Spark 1.3.1: Unable to read file from S3 bucket, org / jets3t / service / ServiceException

Question

Spark 1.3.1: Unable to read file from S3 bucket, org / jets3t / service / ServiceException

I'm on an AWS EC2 VM (Ubuntu 14.04) wanting to do some Spark to RDD basics from my S3 files. On successful work of this dirty command (not using sparkContext.hadoopConfiguration

at the moment)

scala> val distFile = sc.textFile("s3n://< AWS_ACCESS_KEY_ID>:<AWS_SECRET_ACCESS_KEY>@bucketname/folder1/folder2/file.csv")

Then I get the following error on startup distFile.count()

java.lang.NoClassDefFoundError: org/jets3t/service/ServiceException
         at org.apache.hadoop.fs.s3native.NativeS3FileSystem.createDefaultStore(NativeS3FileSystem.java:334)
         at org.apache.hadoop.fs.s3native.NativeS3FileSystem.initialize(NativeS3FileSystem.java:324)
         at org.apache.hadoop.fs.FileSystem.createFileSystem(FileSystem.java:2596)
...
...
Caused by: java.lang.ClassNotFoundException: org.jets3t.service.ServiceException
        at java.net.URLClassLoader$1.run(URLClassLoader.java:366)
        at java.net.URLClassLoader$1.run(URLClassLoader.java:355)

I previously

defined an AWS IAM user with corresponding AWS_ACCESS_KEY_ID and AWS_SECRET_ACCESS_KEY
added export

for both keys as env variables in .bashrc
built by Spark 1.3.1 with SPARK_HADOOP_VERSION=2.6.0-cdh5.4.1 sbt/sbt assembly
hasoop 2.6-cdh5.4.1 installed and running (pseudo -distributed )

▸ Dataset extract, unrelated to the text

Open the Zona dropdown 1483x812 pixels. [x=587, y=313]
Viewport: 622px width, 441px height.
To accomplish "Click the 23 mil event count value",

Is it syntax related textFile("s3n// ...")

? I have tried others including s3://

without success ...

thank

+3

amazon-s3 amazon-ec2 apache-spark hadoop2

guzu92 May 23 '15 at 12:56

source to share

3 answers

Mohammad adnan · Answer 1 · 2016-07-25T13:09:35+0000

Include the Jets3t jar in your classpath. Add the appropriate compatible version with the current settings. You need to add ServiceException to your classpath.

Robson Ventura Rodrigues · Answer 2 · 2015-06-03T03:00:30+0000

In CLASSPATH, you need to enable the haop-mapreduce-client banners. In my case, I made my own distro with these dependencies.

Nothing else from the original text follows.